We should also consider the possible contribution of other factors. The patient of Chan et al and our patients 1 and 2 developed stuttering speech after callosal damage from the earliest stage, and patient 1 of Akelaitis showed slurred speech. This seems to provide evidence for the hypotheses that prosodic information processed in the right hemisphere and linguistic information processed in the left hemisphere is integrated via the corpus callosum,30or that stuttering is the result of competition between the two hemispheres for control of the speech.31 However, considering that only a few cases of callosal disconnection associated with stuttering have been previously reported,32 33 these patients might have some unique predisposition that led to the division between the two hemispheres of the function relating to production of speech and intention. All of our three patients, and the patients of Fukui et al and Chan et al were found to have low IQs. Although it is unclear whether these patients were originally endowed with such IQs, it could also reflect a possibility that these patients were especially vulnerable to functional disintegration by callosal disconnection.

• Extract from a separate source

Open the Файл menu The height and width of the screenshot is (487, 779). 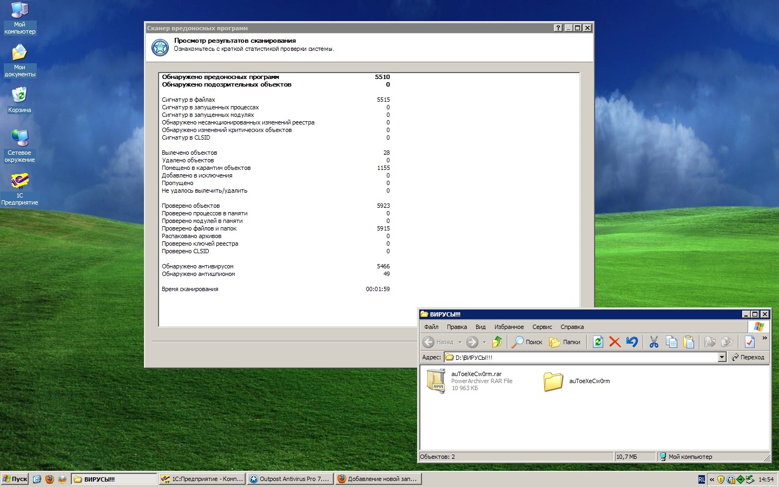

Conflict of intentions was described in early studies on callosal disconnection syndrome, but little attention has been paid to this condition. This has probably occurred because the distribution of lesions responsible for this symptom is rare, it only becomes manifest several weeks after the callosal damage, and the nature of this symptom is such that it characterises self initiated behaviour so that it is difficult to directly demonstrate on examination. Thus, if attention was not paid to patients' reports of their experiences, it may often have been overlooked or regarded as arising from other causes such as psychiatric or psychological problems.